Александр принимал Горчакова.
— ...Таким образом, Ваше величество, столкновение Германии и Франции делается в высшей степени вероятным. И Люксембург...
— А что Италия? — вдруг перебил его Александр.
— Италия? — Горчаков был сбит с толку.
— Что происходит в Италии?
— Ничего, что могло бы показаться важным Вашему величеству.
— Ты уверен?
— Во всяком случае, наш посол ничего мне не сообщал. А у Вашего величества есть другие сведения?
— Может быть, может быть, — сказал Александр рассеянно. — А скажи, мы не получали от итальянского короля приглашения к официальному визиту?
— Нет, Ваше величество, насколько я знаю — нет. Но слова Вашего величества склоняют меня к мысли, что Ваше величество имеет какие-то иные, кроме дипломатических, источники информации.
— Нет, Александр Михайлович, это я к слову, не придавай значения. Просто давно не был в Италии. Там сейчас тепло, а у нас вон стужа да ветер. — Александр поглядел в окно, сказал задумчиво: — Легко, должно быть, править народом, который все двенадцать месяцев живёт под солнцем. Не то, что у нас...

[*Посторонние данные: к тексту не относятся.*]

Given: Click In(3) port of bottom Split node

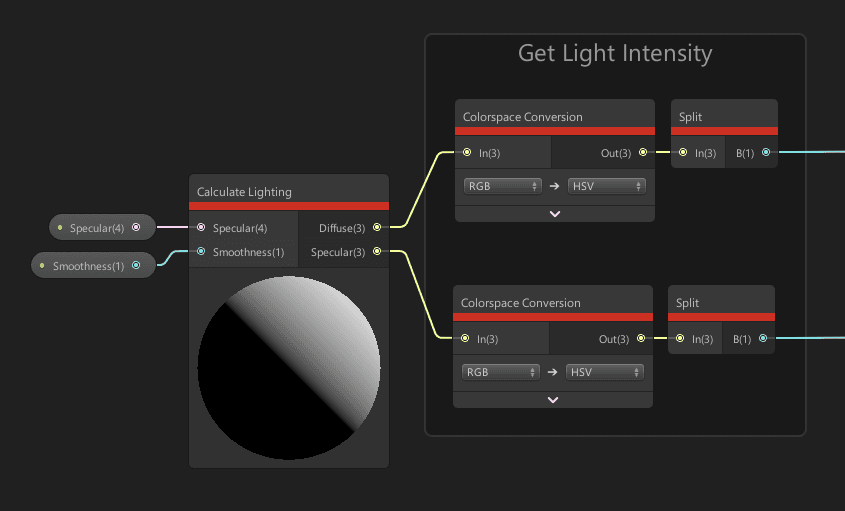Looking at the screenshot, I should pos(680,339).
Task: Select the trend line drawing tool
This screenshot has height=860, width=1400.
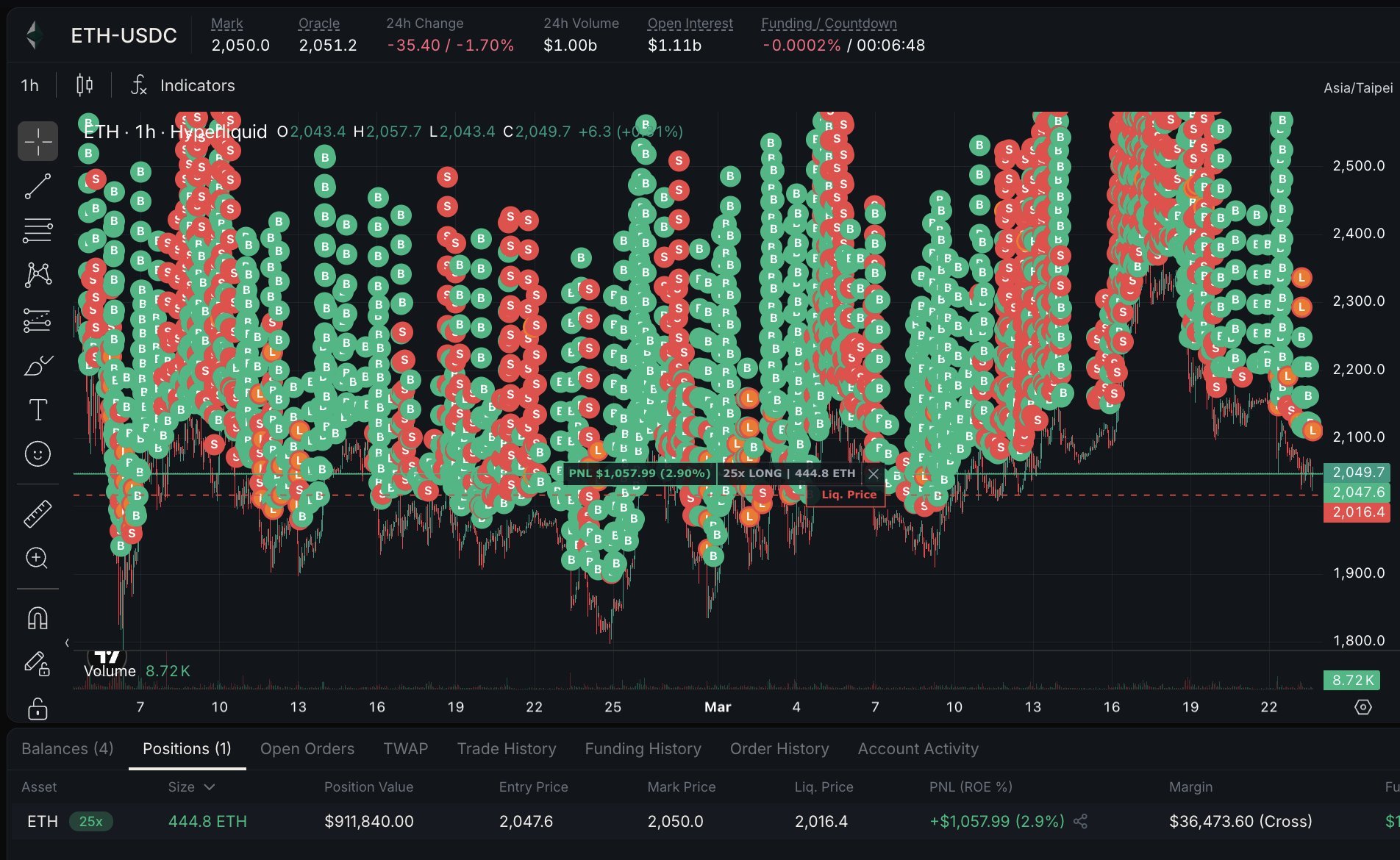Action: [38, 186]
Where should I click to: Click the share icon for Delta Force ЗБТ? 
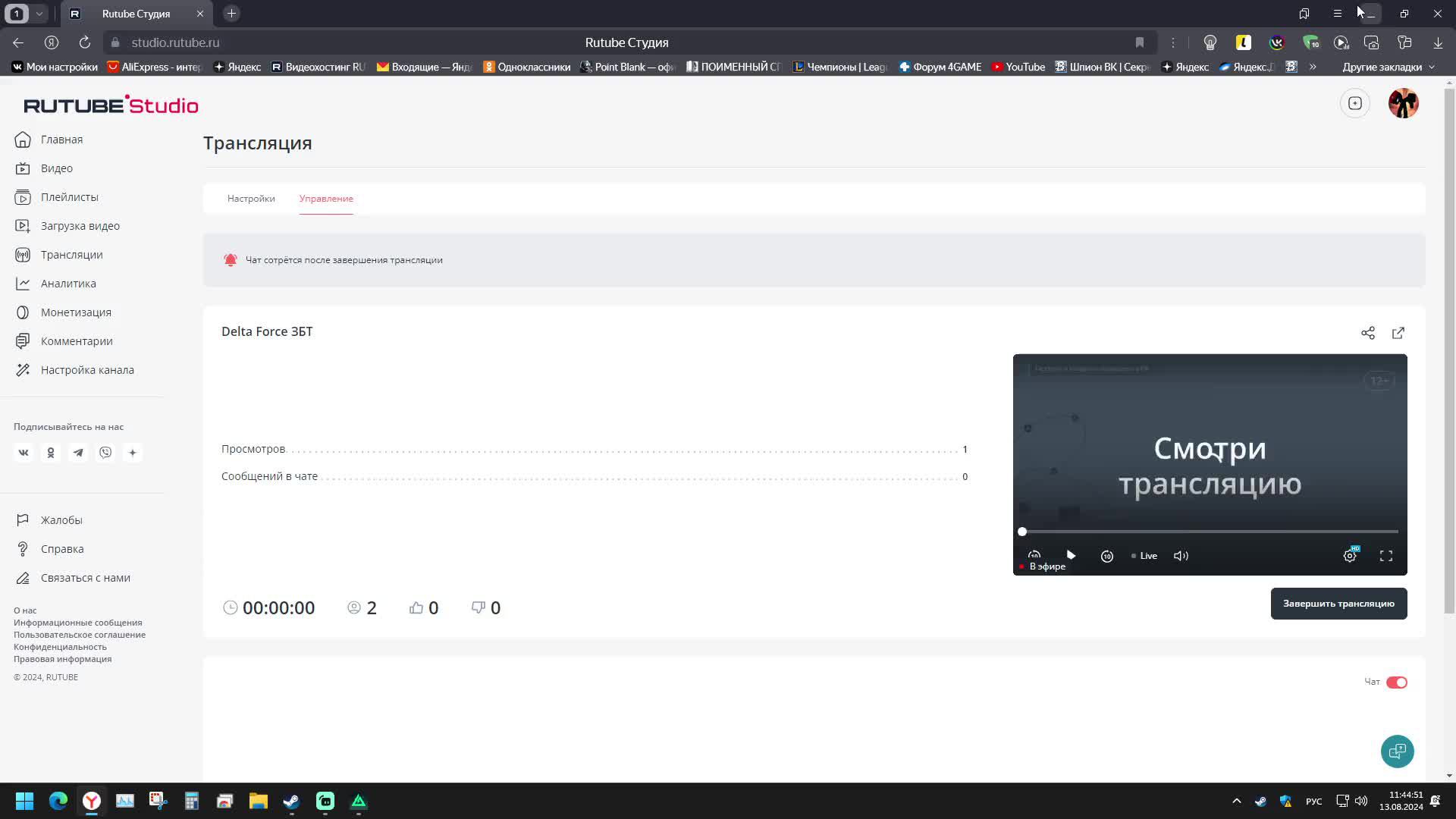(x=1367, y=333)
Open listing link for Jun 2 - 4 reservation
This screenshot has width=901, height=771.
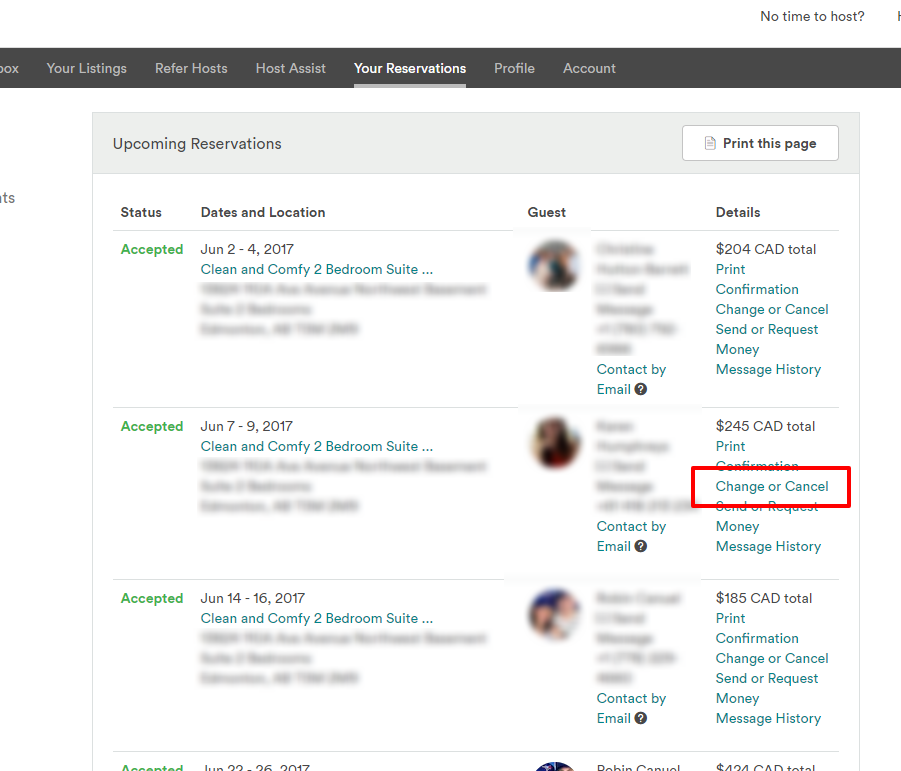tap(316, 269)
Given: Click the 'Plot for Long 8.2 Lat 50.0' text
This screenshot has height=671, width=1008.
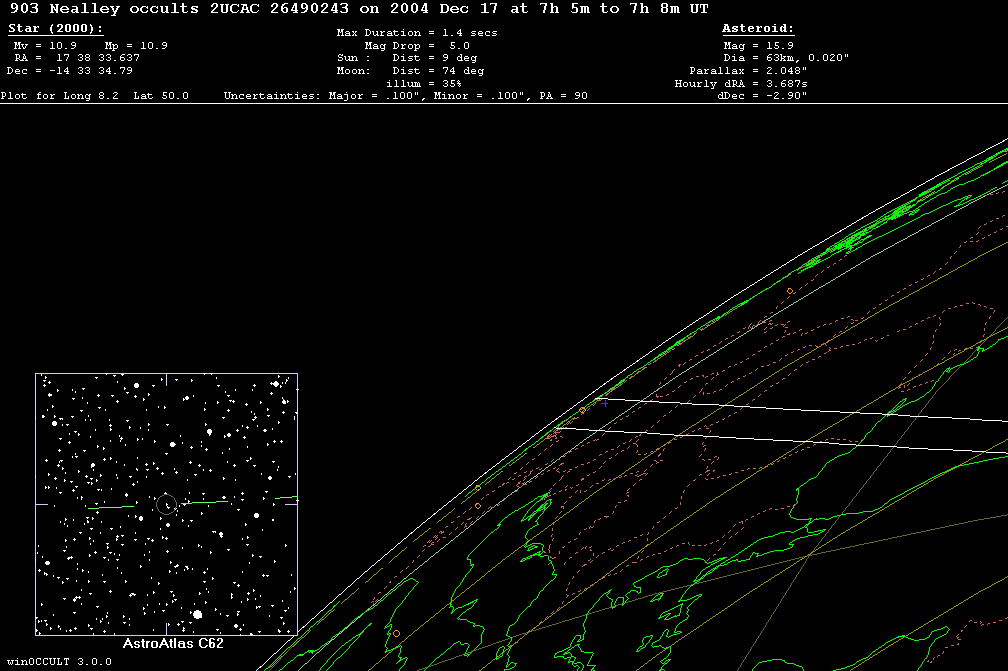Looking at the screenshot, I should point(95,96).
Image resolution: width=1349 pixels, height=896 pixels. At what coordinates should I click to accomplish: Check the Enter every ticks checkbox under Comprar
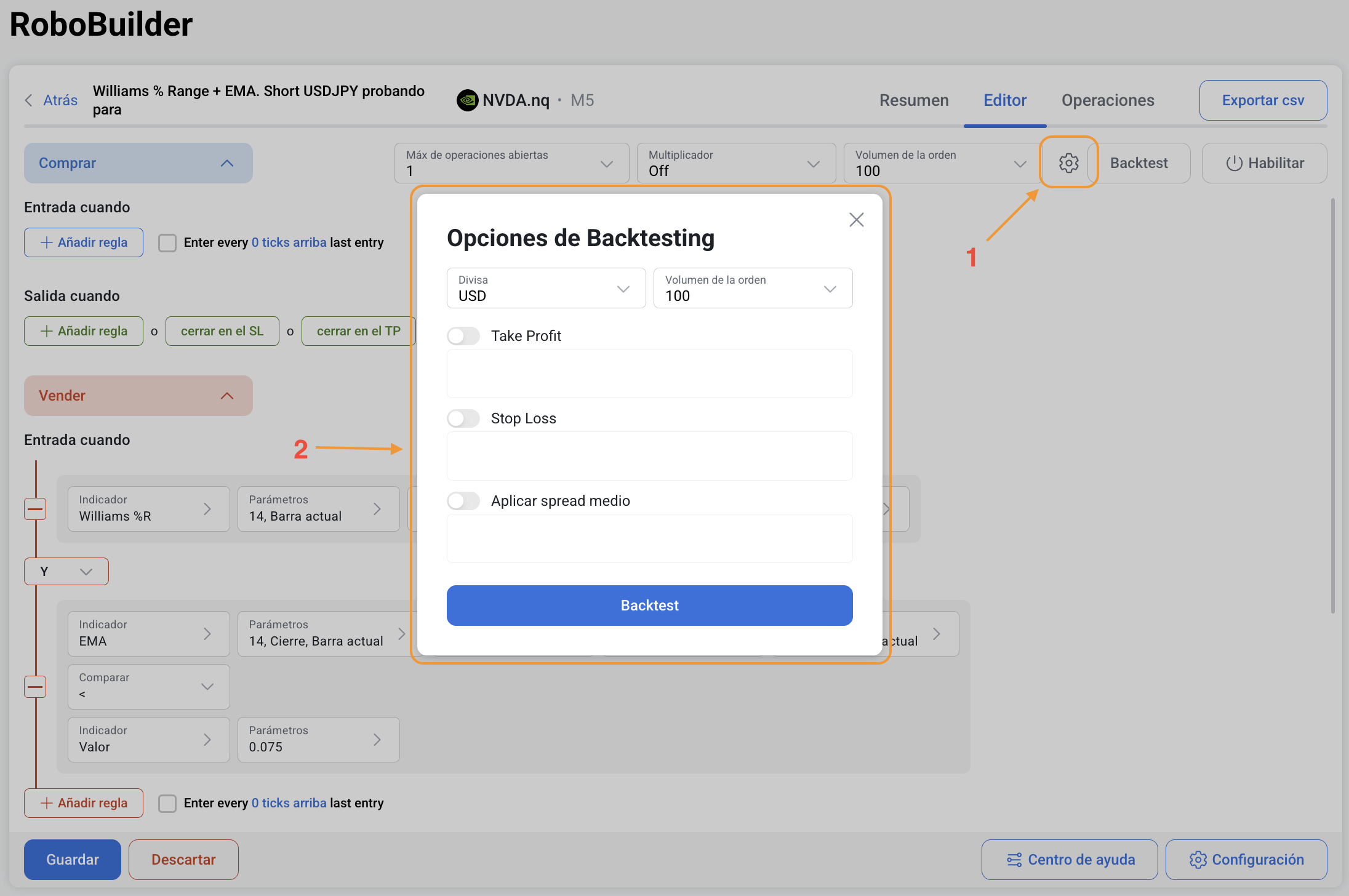tap(167, 242)
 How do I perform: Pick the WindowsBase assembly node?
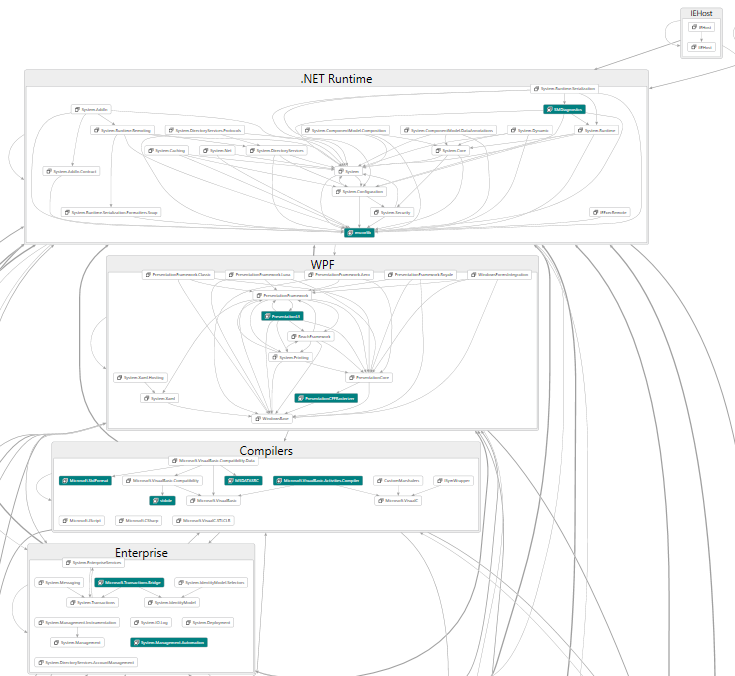pos(270,418)
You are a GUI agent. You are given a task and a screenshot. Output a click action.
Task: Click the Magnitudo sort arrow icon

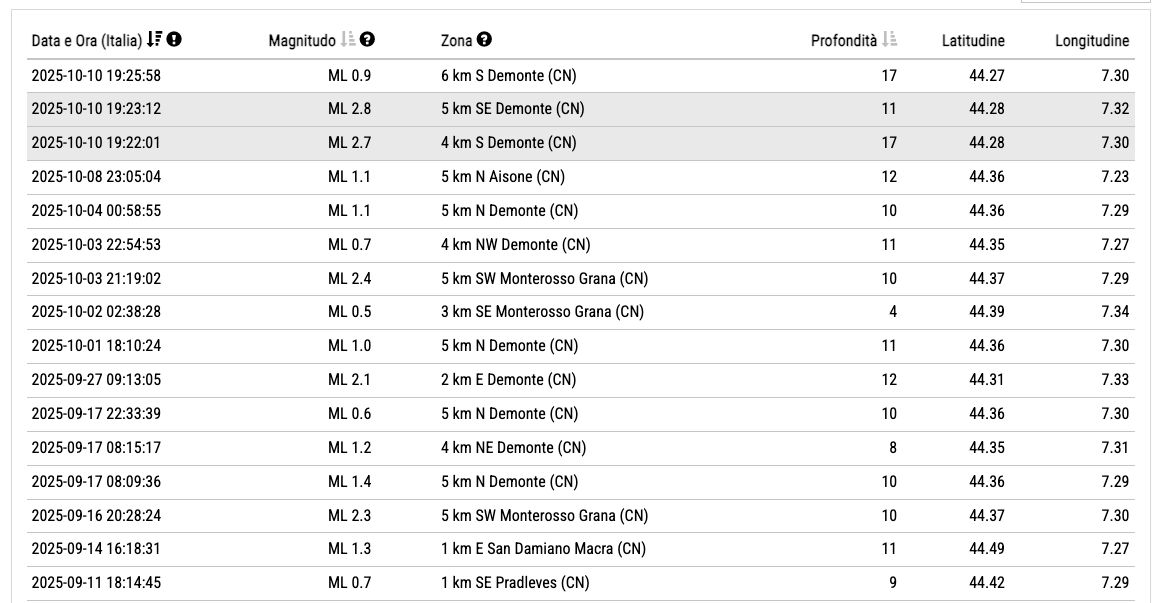pyautogui.click(x=348, y=40)
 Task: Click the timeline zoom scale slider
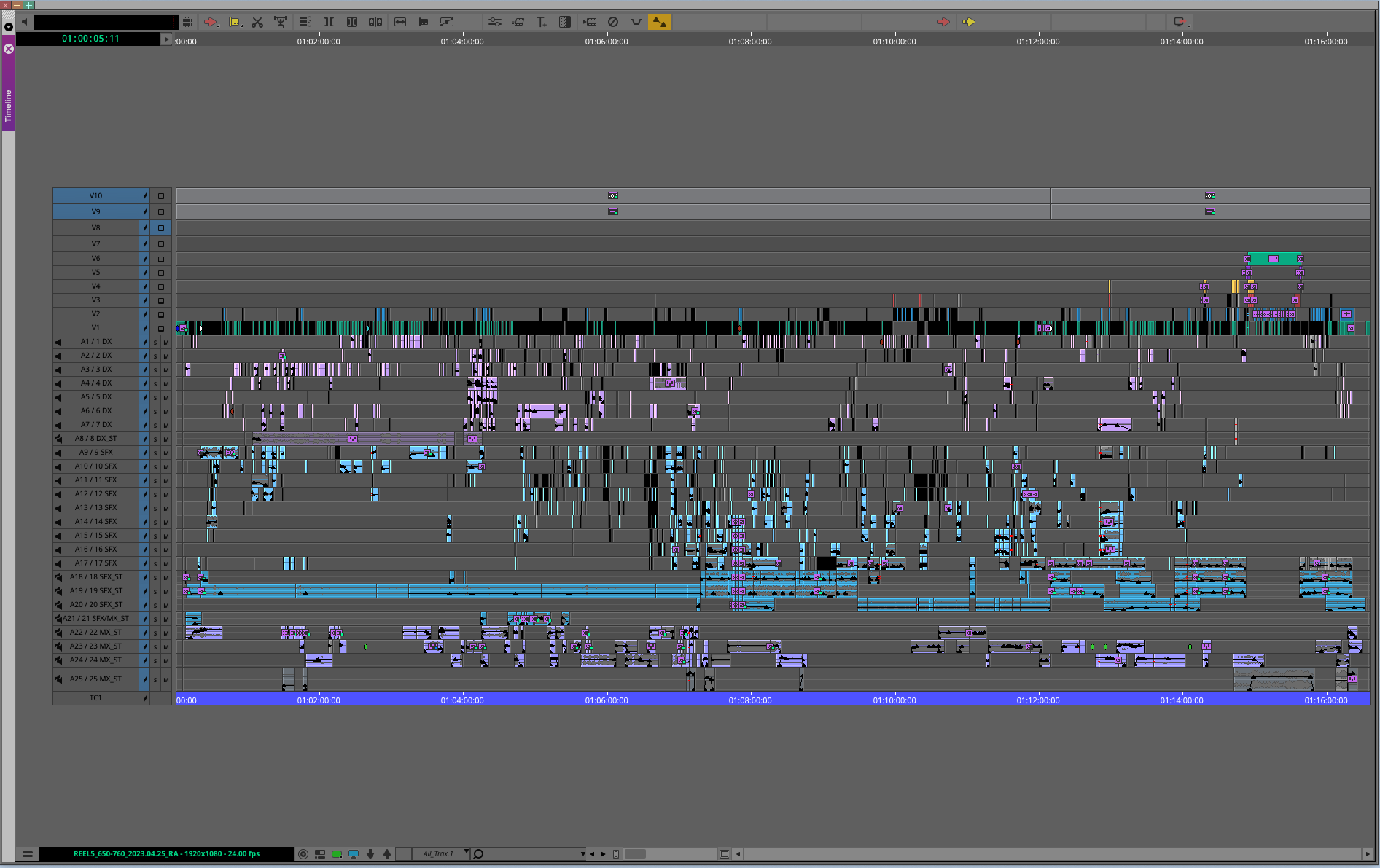635,853

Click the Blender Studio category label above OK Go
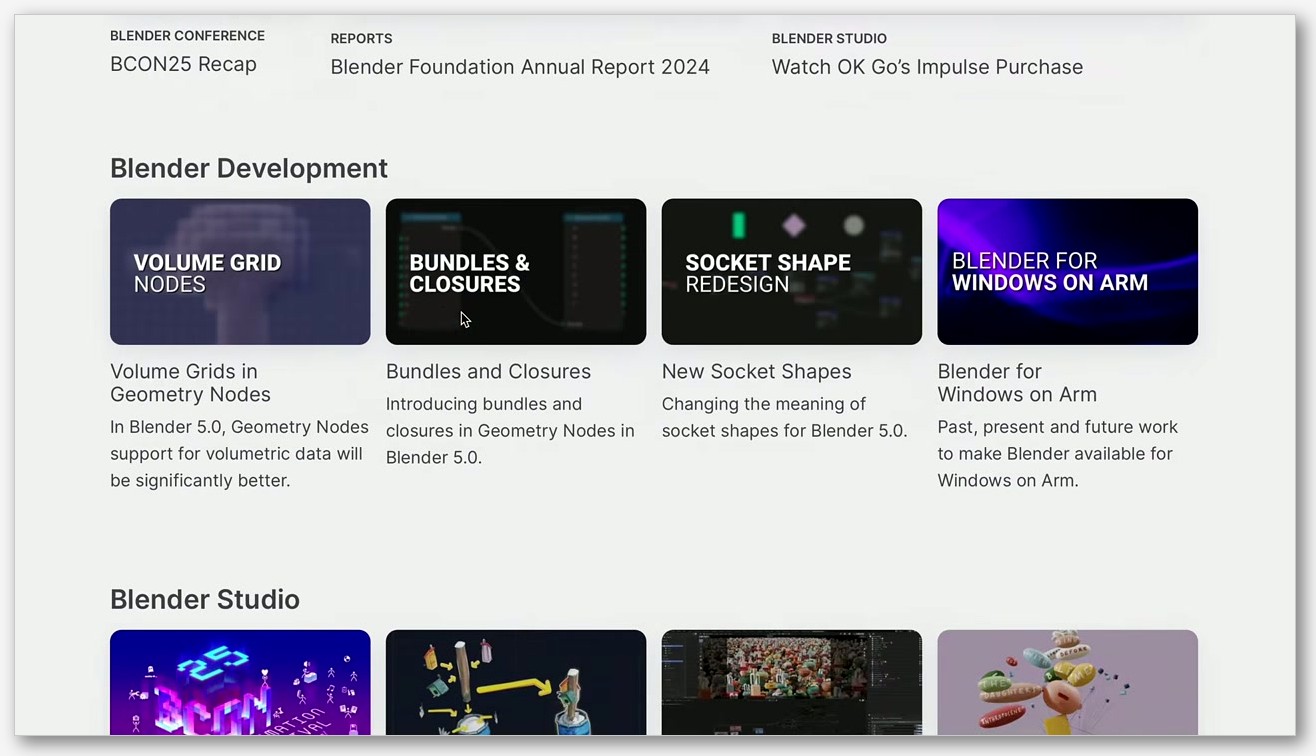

Кстати, если уж зашла речь о визитах, хочу почтительно напомнить Вашему величеству, что мы должны были ответить Парижу на его многократные приглашения Вашему величеству в связи с открытием всемирной выставки. Если Ваше величество не изменил своего намерения отказаться от поездки, я бы подготовил письмо...
— Постой, постой, — Александр вдруг оживился. — Когда открывается выставка?
— В мае, Ваше величество.
— В мае? — Александр забарабанил пальцами, что-то прикидывая. — Знаешь, Александр Михайлович, погоди отвечать. Может, я и выберу время. Я должен подумать.
— Хорошо, Ваше величество. Я только хотел бы напомнить, что обстановка сейчас не очень благоприятствует визиту. Учитывая события в Польше. В Париже много польских эмигрантов, да и французская публика, по нашим сведениям, настроена весьма сочувственно к Полонии. Я полагал бы отложить этот визит до более благоприятной и безопасной обстановки.
— Князь, ты сам только что говорил о зреющем конфликте между Францией и Германией. Говорил? Но ты же прекрасно знаешь, что Вильгельм мой дядя, а Наполеон — мой друг. Поэтому кто же, как не Россия, может выступить буфером между ними.